==== Extracted entries ====

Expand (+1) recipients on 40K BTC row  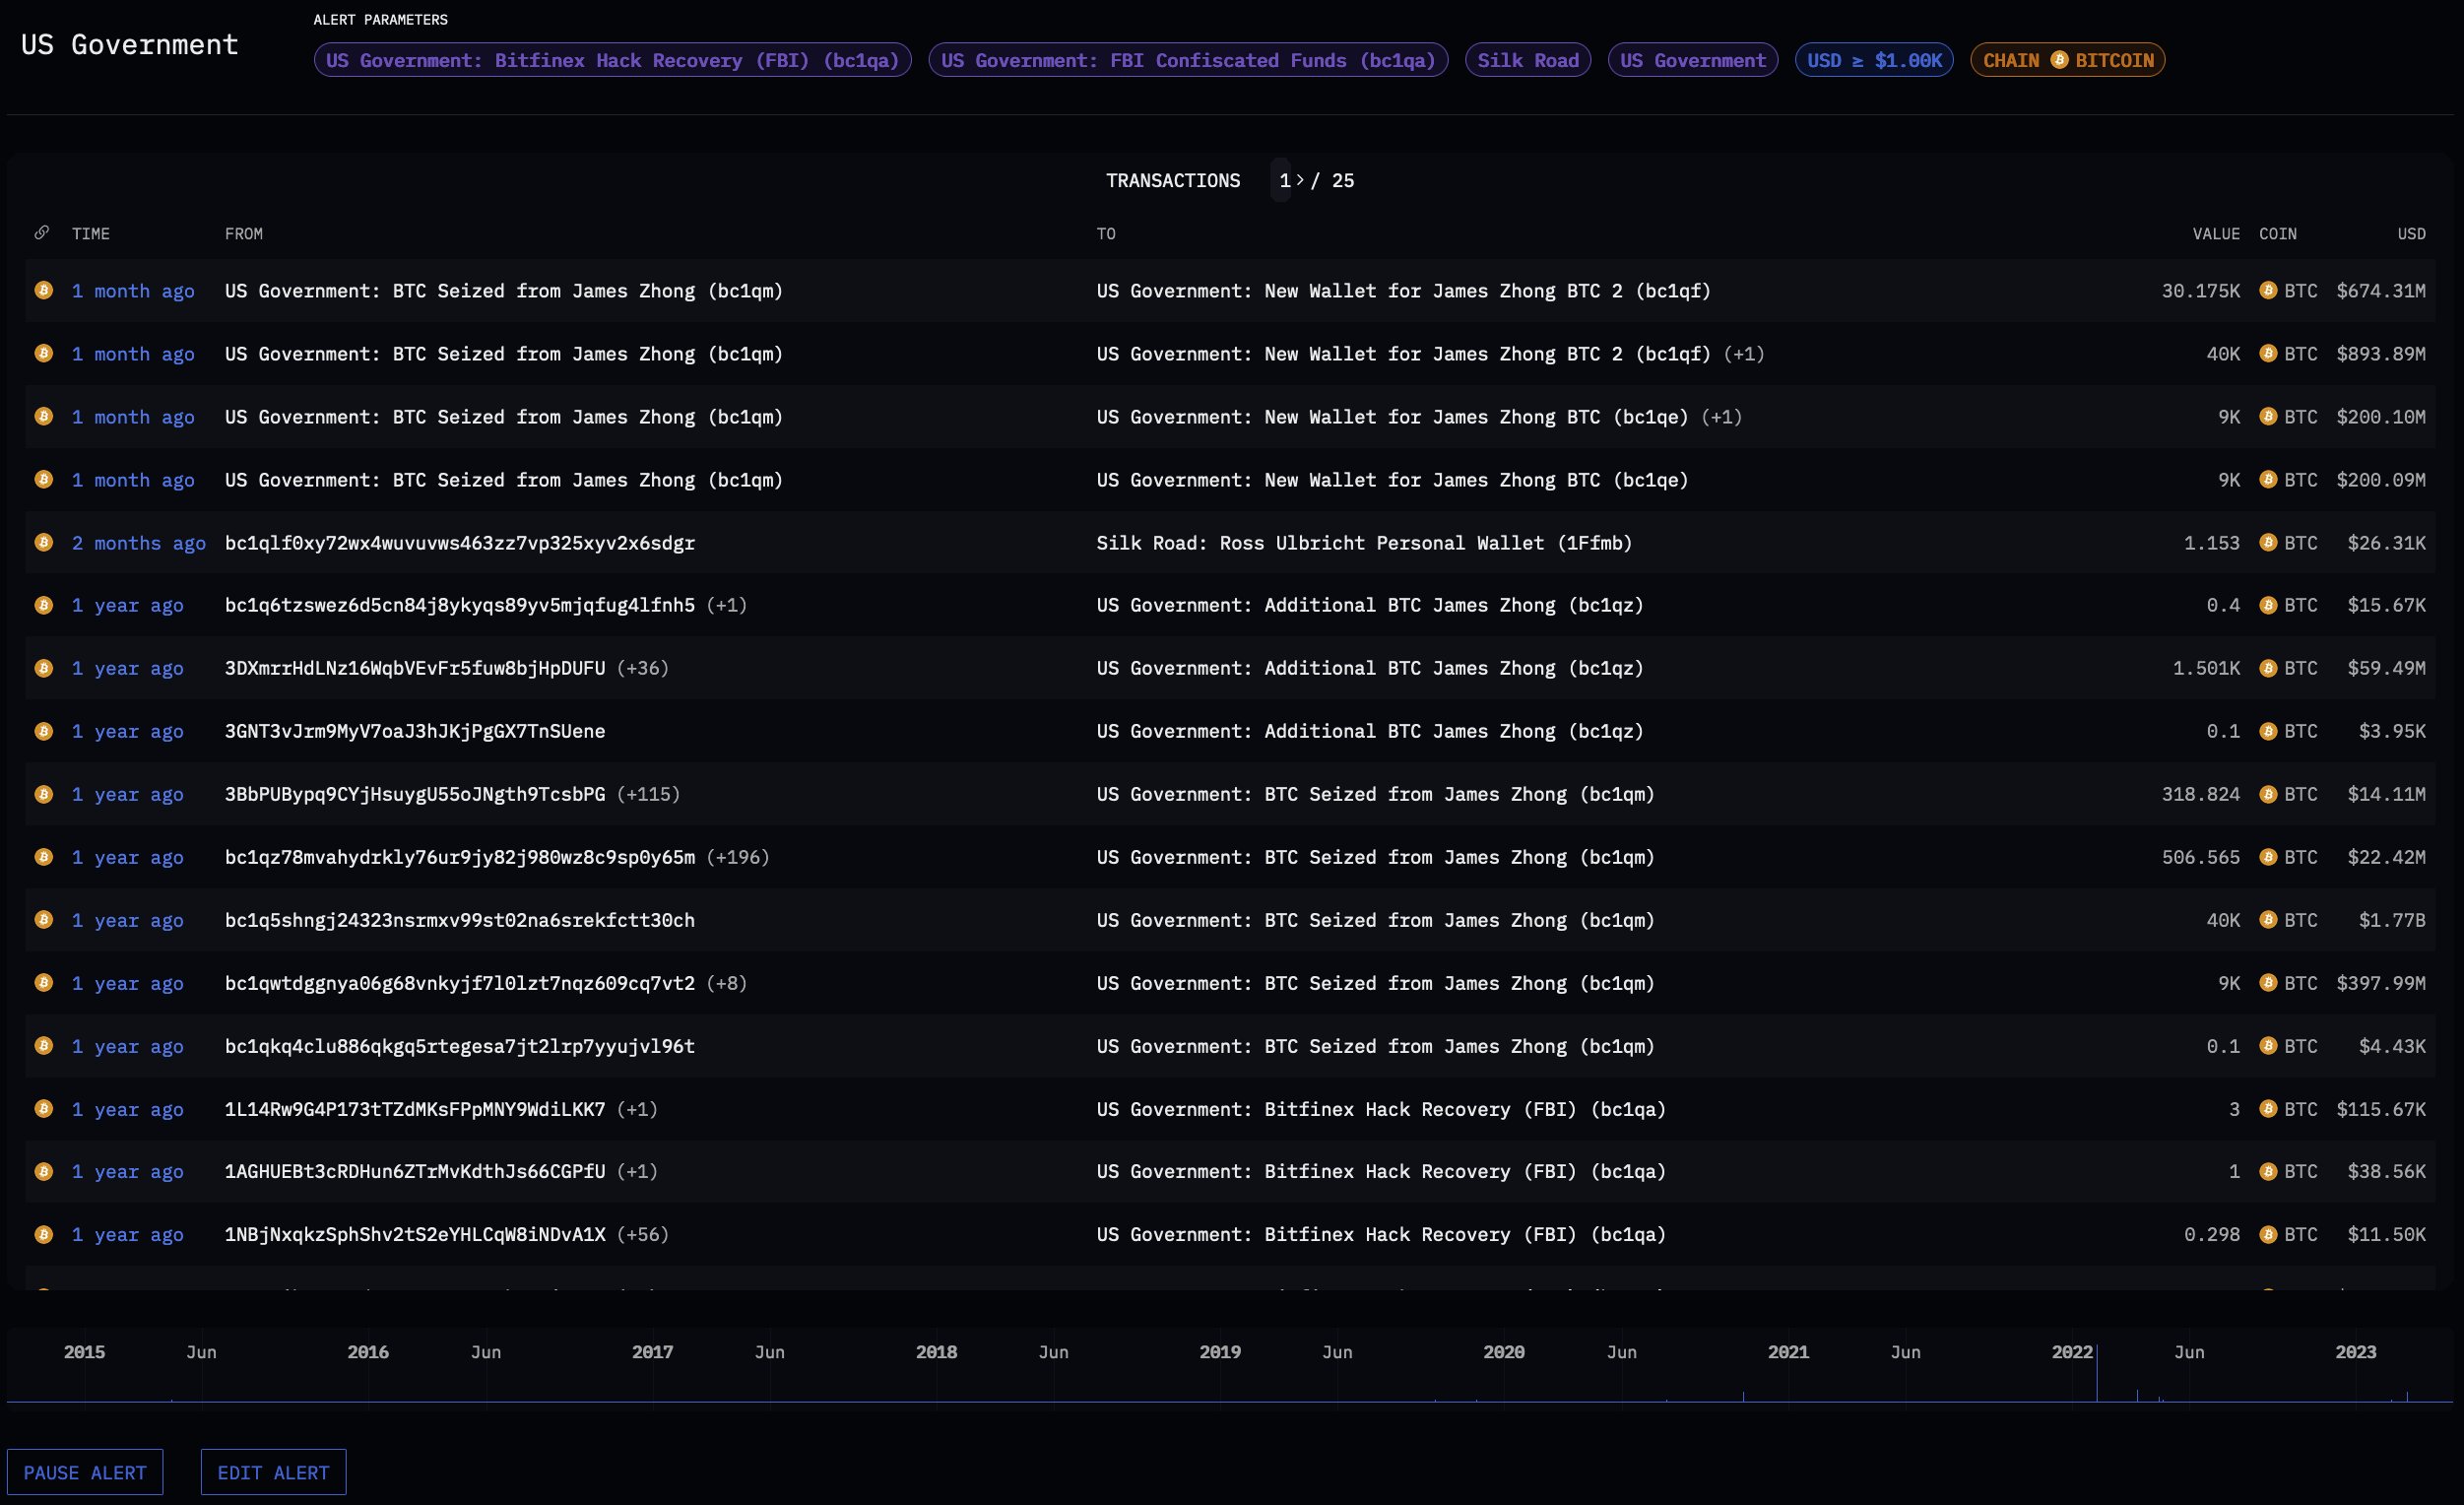coord(1744,354)
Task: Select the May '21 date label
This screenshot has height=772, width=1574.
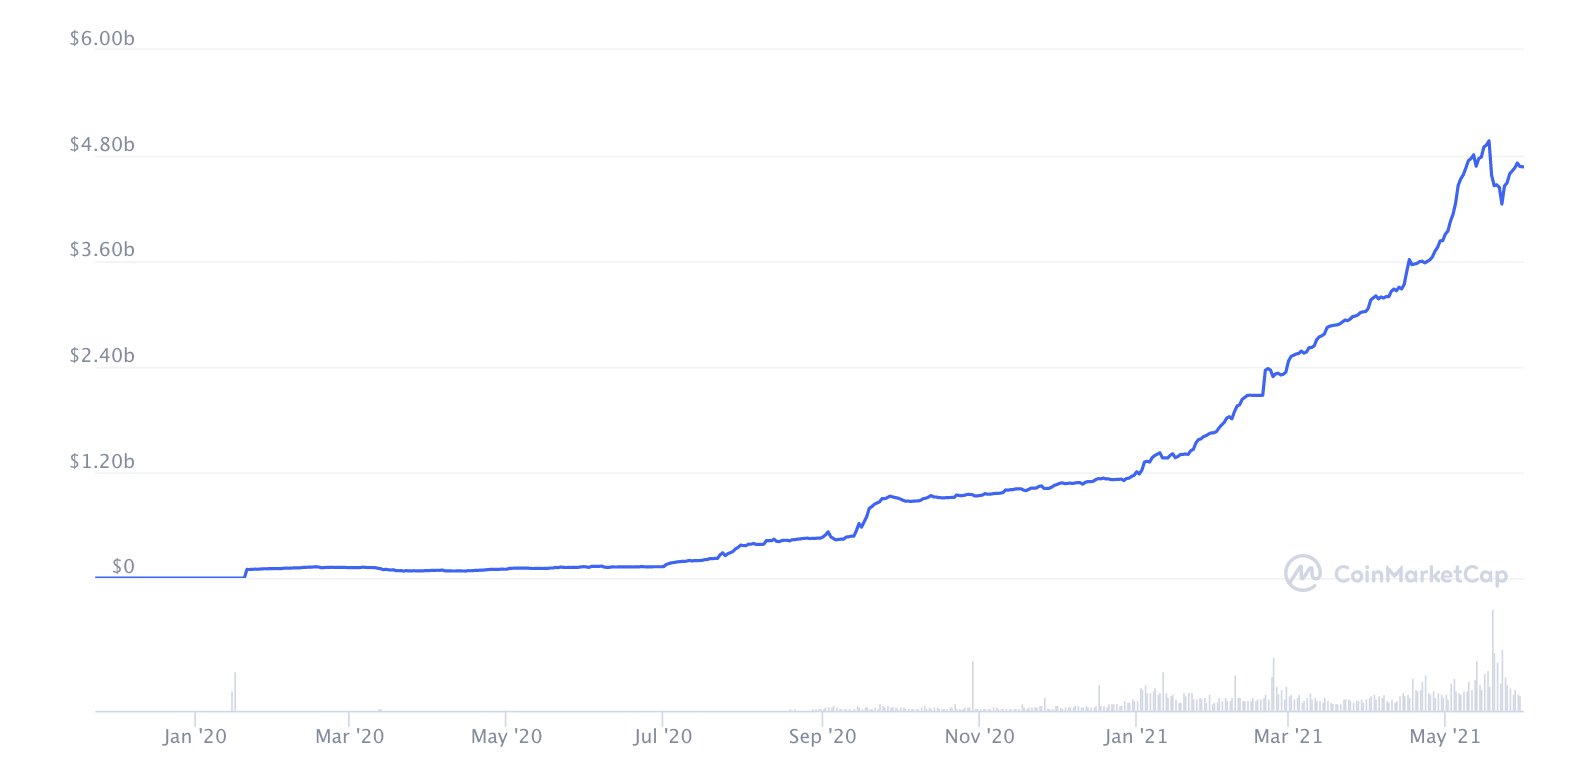Action: [1444, 737]
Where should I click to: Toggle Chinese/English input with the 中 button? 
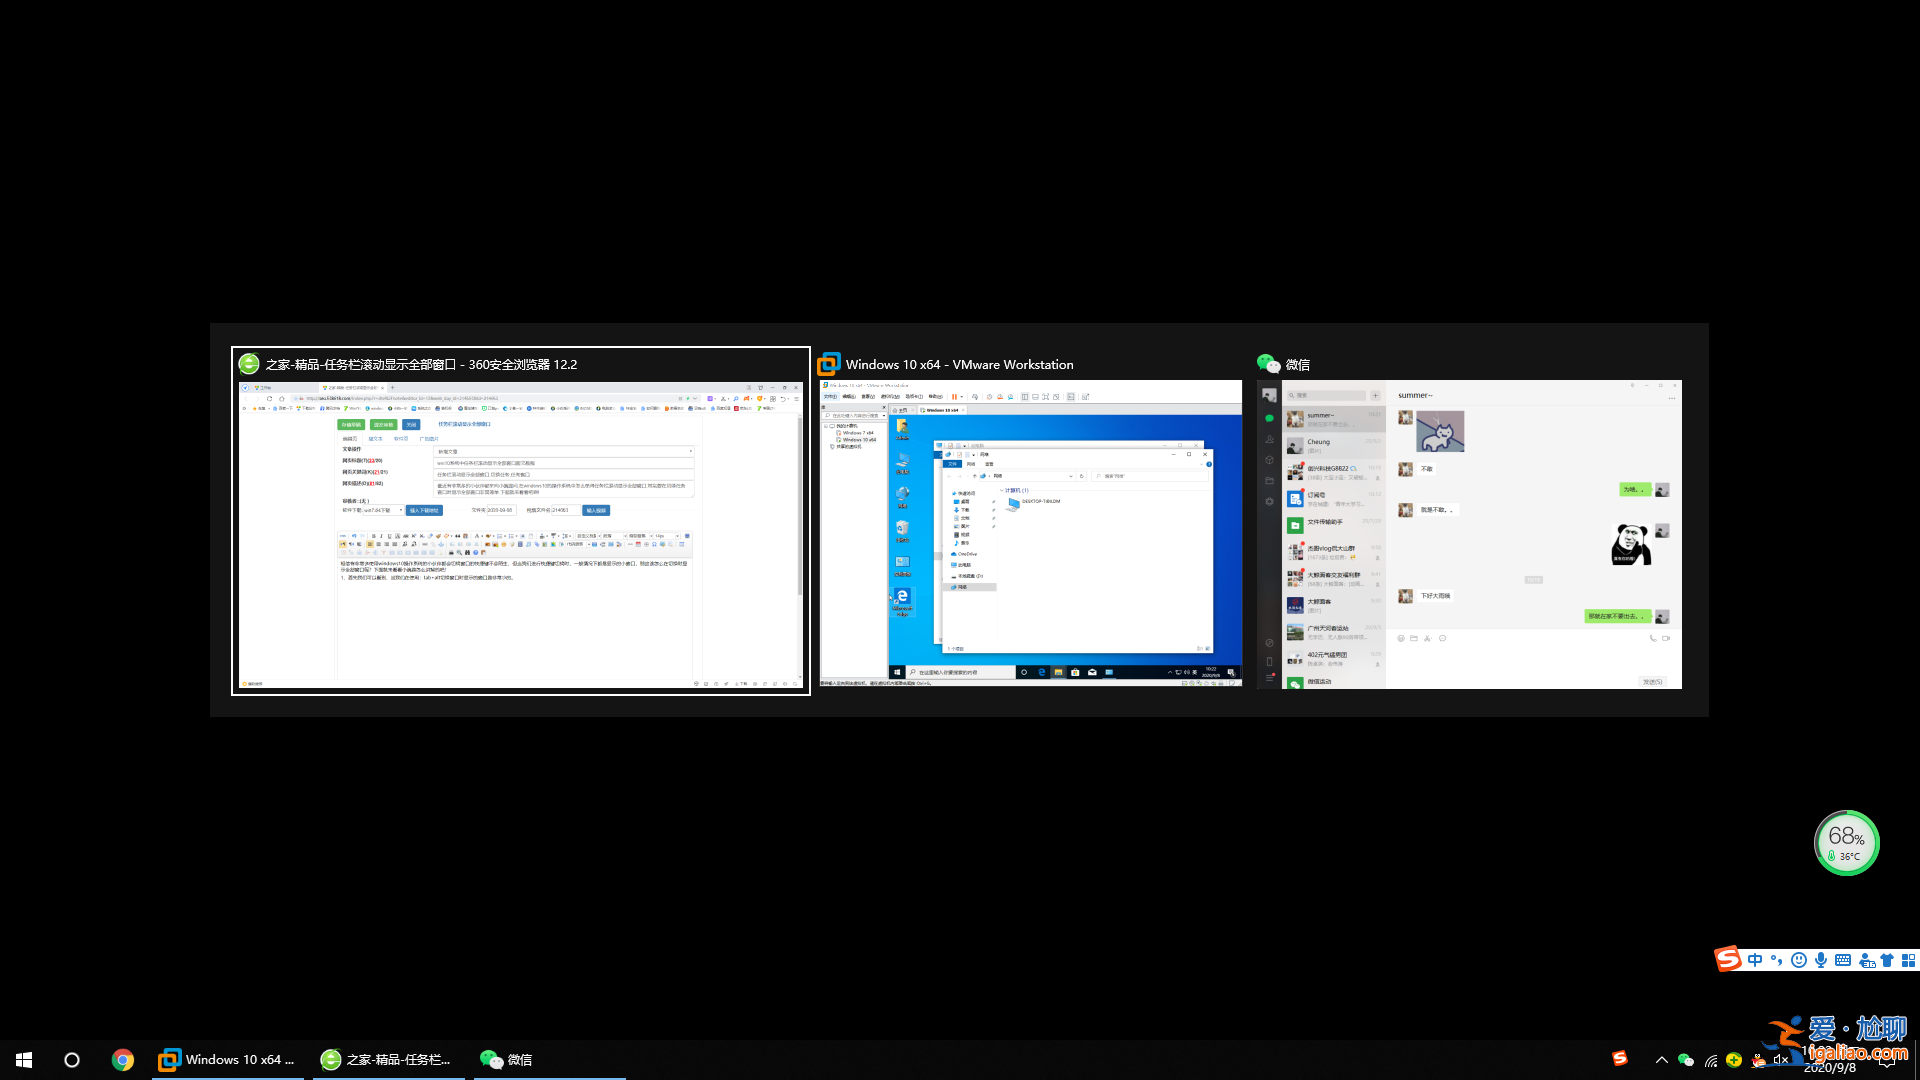pyautogui.click(x=1755, y=959)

====

## What the task requires
Put the lines from the one containing "Task: Select the May '21 date label" through the end of the records, both ends included, into a JSON list of strings with one string per line and no blank lines. Leave the pictures out.

## Written solution
[
  "Task: Select the May '21 date label",
  "This screenshot has height=772, width=1574.",
  "Action: [1444, 737]",
  "Where should I click to: Toggle Chinese/English input with the 中 button? ",
  "pyautogui.click(x=1755, y=959)"
]